* PASSAGE PROVIDED
'''
As leaders in the arts and media, the general economy, and in professional and academic life, “Jews are significantly influencing the shape of things to come” in the West, says Morton Owen Schapiro, dean of the College of Letters, Arts and Science at USC.

“There are now more than 922,000 Jews in California alone, and their number in the Western United States has tripled since 1970,” Schapiro said.

“We felt the time was right for a scholarly institute, the first of its kind, focusing on issues of contemporary Jewish life and identity in the West, their relationship to other ethnic and religious groups, and their role in the general community,” says sociologist Barry Glassner, the director of the institute.

“There are many excellent Jewish study centers at American and other universities, but their focus is mainly on historical and religious research,” says Glassner. “Our priorities are current issues, with emphasis on the West.”
'''
* TASK OBJECTIVE
Return everything in the passage on Jewish life in the West from "As leaders in" down to "of the institute.", copied word for word. The data that follows comes from a separate source.

* DATA LINES
'''
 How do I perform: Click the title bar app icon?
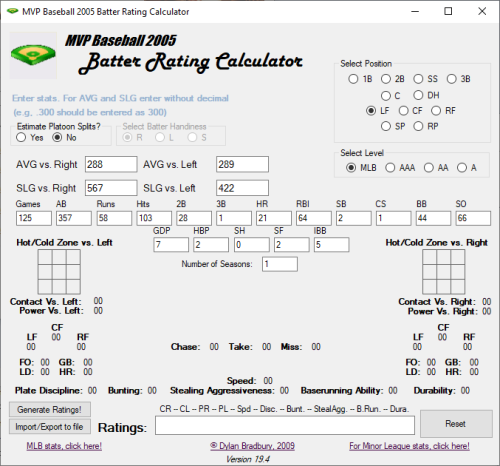[x=12, y=11]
'''
* REPLY TO THE TASK
As leaders in the arts and media, the general economy, and in professional and academic life, “Jews are significantly influencing the shape of things to come” in the West, says Morton Owen Schapiro, dean of the College of Letters, Arts and Science at USC.

“There are now more than 922,000 Jews in California alone, and their number in the Western United States has tripled since 1970,” Schapiro said.

“We felt the time was right for a scholarly institute, the first of its kind, focusing on issues of contemporary Jewish life and identity in the West, their relationship to other ethnic and religious groups, and their role in the general community,” says sociologist Barry Glassner, the director of the institute.